Start of Exercise data

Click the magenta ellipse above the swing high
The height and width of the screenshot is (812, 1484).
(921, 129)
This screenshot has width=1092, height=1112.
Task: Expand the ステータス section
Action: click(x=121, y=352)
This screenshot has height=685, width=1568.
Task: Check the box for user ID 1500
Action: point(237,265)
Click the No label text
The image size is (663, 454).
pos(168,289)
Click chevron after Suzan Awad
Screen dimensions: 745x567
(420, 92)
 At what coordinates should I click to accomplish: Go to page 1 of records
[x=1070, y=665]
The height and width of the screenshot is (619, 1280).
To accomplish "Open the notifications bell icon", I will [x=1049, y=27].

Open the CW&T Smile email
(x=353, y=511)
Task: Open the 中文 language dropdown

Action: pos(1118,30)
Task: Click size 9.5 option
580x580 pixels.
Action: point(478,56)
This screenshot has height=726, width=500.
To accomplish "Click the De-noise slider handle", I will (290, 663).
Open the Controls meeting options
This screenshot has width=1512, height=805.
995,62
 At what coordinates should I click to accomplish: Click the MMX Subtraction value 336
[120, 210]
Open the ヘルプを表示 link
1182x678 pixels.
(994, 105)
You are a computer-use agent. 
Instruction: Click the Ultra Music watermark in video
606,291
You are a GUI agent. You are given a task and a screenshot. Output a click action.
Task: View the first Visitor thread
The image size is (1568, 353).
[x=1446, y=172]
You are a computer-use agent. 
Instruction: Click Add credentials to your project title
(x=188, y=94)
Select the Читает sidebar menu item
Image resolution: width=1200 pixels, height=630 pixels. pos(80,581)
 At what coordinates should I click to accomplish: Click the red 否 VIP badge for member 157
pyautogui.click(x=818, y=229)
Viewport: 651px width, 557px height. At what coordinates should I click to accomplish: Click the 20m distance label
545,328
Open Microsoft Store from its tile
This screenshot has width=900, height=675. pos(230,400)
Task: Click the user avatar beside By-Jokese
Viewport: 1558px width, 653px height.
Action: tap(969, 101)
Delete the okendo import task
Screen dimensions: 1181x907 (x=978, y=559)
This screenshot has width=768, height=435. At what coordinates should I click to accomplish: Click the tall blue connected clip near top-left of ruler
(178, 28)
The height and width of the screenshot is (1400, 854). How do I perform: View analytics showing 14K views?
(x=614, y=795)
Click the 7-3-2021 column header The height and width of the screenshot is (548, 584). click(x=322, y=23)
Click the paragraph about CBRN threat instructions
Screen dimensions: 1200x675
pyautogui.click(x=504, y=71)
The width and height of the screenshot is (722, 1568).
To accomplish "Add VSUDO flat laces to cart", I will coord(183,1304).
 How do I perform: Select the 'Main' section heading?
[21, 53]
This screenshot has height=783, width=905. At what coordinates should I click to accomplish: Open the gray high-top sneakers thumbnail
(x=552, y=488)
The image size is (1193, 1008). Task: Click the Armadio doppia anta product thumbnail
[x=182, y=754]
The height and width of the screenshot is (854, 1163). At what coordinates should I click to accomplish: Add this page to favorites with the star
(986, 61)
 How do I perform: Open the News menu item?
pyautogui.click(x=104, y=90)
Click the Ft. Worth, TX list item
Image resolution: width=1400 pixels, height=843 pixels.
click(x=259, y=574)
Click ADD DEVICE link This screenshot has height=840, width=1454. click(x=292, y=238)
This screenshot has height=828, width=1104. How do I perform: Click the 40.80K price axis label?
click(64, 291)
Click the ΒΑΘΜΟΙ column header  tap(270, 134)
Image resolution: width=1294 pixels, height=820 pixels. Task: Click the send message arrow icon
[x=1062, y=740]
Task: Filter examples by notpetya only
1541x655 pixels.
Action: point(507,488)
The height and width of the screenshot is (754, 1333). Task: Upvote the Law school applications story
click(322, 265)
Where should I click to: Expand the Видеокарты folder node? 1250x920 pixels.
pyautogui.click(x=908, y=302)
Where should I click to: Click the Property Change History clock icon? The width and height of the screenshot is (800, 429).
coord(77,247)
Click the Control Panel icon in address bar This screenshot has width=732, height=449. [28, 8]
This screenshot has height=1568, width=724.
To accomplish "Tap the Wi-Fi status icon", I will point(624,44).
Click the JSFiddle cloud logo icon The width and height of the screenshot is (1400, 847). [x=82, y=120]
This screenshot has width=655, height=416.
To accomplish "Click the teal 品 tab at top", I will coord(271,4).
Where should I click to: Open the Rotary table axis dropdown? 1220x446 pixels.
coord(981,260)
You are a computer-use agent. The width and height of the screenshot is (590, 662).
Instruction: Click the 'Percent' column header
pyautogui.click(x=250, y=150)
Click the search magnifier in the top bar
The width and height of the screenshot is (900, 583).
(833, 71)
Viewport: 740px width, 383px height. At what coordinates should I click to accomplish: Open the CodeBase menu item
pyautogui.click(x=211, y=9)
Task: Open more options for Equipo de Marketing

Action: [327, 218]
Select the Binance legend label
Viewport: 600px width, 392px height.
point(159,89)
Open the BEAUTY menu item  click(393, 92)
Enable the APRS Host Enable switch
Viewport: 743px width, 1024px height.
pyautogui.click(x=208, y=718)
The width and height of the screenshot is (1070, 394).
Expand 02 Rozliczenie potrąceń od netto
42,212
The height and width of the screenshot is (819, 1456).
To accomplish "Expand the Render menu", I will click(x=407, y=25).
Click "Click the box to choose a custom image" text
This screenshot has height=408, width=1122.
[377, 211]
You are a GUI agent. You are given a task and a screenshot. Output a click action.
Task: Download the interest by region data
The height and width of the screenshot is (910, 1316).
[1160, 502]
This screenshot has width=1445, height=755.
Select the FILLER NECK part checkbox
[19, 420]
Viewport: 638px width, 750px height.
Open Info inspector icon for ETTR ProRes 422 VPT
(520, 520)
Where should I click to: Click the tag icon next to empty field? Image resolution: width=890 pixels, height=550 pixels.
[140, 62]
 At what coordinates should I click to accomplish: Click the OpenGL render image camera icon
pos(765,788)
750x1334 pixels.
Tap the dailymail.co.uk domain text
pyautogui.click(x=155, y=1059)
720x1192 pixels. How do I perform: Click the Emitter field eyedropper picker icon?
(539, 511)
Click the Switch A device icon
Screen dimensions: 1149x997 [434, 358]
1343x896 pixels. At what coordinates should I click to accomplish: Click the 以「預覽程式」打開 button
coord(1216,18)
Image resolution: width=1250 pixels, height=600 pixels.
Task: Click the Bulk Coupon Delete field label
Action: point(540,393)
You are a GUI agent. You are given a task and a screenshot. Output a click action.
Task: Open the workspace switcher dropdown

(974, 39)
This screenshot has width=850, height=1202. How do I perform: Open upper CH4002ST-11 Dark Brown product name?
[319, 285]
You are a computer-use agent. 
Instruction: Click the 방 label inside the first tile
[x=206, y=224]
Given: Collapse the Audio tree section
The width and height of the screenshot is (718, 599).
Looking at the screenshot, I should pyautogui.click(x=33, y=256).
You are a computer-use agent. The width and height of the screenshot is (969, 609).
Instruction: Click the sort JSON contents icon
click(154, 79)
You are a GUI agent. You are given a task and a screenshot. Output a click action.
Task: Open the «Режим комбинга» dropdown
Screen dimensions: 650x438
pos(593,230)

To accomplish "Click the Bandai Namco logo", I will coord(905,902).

End of Exercise data

From the listing above, return every line that carries the string "link".

Worked solution:
Open the ヘルプを表示 link
Click ADD DEVICE link This screenshot has height=840, width=1454. click(x=292, y=238)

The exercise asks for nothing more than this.